Product Name: Tesamorelin
Cas No: 218949-48-5
Molar Mass: 5135.86
Chemical Formula: C221H366N72O67S
Synonyms: Egrifta, TH 9507
Storage: Store at -20°C
Sequence: YADAIFTNSY RKVLGQLSAR KLLQDIMSRQ QGESNQERGA RARL
Target Indicators: GHRH
Purity: 98%
Application: Tesamorelin (CAS: 218949-48-5) holds significance in the pharmaceutical realm as a synthetic peptide used for managing excess abdominal fat accumulation in individuals with HIV-associated lipodystrophy. Functioning as a growth hormone-releasing hormone (GHRH) analog, tesamorelin stimulates the secretion of growth hormone, subsequently leading to an increase in insulin-like growth factor-1 (IGF-1) levels. This targeted approach addresses the abnormal fat distribution associated with lipodystrophy, particularly in the abdominal region. By promoting fat breakdown and reducing visceral adipose tissue, tesamorelin contributes to improved body composition and metabolic parameters. This pharmaceutical intervention underscores the nuanced strategies employed to enhance the quality of life for individuals facing HIV-related complications, showcasing tesamorelin’s role in addressing specific challenges in this patient population.

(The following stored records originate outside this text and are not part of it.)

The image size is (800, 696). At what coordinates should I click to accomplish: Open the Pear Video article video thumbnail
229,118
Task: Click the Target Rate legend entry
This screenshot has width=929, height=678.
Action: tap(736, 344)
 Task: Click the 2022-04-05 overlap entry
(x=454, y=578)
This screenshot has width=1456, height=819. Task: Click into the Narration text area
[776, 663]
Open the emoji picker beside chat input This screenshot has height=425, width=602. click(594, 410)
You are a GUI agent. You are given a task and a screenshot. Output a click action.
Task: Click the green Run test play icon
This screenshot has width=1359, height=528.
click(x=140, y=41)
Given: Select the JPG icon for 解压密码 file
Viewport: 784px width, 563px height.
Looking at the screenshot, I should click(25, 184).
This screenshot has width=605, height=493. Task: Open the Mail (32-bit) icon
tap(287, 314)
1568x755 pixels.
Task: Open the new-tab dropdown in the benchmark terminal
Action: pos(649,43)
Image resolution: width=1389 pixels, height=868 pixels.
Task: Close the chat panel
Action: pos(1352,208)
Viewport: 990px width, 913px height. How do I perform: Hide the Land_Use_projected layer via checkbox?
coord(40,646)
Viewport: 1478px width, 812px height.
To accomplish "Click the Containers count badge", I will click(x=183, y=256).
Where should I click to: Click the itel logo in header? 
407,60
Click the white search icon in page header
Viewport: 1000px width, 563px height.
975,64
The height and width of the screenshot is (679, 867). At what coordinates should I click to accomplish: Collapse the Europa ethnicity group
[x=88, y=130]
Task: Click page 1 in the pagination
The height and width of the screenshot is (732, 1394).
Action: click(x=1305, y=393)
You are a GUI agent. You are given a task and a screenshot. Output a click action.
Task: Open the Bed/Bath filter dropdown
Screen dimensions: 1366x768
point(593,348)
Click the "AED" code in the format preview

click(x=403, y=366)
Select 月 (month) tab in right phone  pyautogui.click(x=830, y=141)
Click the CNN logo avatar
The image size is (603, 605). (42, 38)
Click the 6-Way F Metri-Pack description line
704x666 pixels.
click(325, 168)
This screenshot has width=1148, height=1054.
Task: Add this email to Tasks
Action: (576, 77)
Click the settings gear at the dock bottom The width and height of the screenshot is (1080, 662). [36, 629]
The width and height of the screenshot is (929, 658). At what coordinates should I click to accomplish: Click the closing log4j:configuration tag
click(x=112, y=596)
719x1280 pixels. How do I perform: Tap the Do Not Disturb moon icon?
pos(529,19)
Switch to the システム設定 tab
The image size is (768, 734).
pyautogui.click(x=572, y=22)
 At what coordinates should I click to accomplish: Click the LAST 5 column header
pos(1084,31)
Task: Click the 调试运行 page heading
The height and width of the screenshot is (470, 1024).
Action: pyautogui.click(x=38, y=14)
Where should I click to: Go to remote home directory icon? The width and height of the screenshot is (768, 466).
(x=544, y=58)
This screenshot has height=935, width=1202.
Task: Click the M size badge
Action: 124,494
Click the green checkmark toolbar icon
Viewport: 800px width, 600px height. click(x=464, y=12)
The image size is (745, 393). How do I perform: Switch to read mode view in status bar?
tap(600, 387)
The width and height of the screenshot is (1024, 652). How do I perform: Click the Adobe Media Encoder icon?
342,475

Current Research:Tesamorelin emerges as a promising treatment for lipodystrophy, a spectrum of fat redistribution and metabolic disorders often observed in people with HIV (PWH) undergoing antiretroviral therapy (ART). Lipodystrophy encompasses lipoatrophy, characterized by subcutaneous fat loss, and lipohypertrophy, marked by fat deposition in abdominal visceral adipose tissue (VAT) and other areas. While various factors contribute to lipodystrophy in PWH, including patient characteristics and ART duration, tesamorelin addresses the reduction of VAT, a crucial aspect of this condition.
Clinical studies have demonstrated tesamorelin’s efficacy in reducing VAT quantity and improving VAT quality in PWH. Notably, this synthetic growth hormone-releasing hormone (GHRH) has shown significant reductions in VAT at week 26, with sustained effects observed at week 52. Moreover, tesamorelin therapy has been well-tolerated without adverse effects on glucose metabolism. Post hoc analyses have identified predictors of response to tesamorelin, including baseline metabolic syndrome, elevated triglyceride levels, and racial factors.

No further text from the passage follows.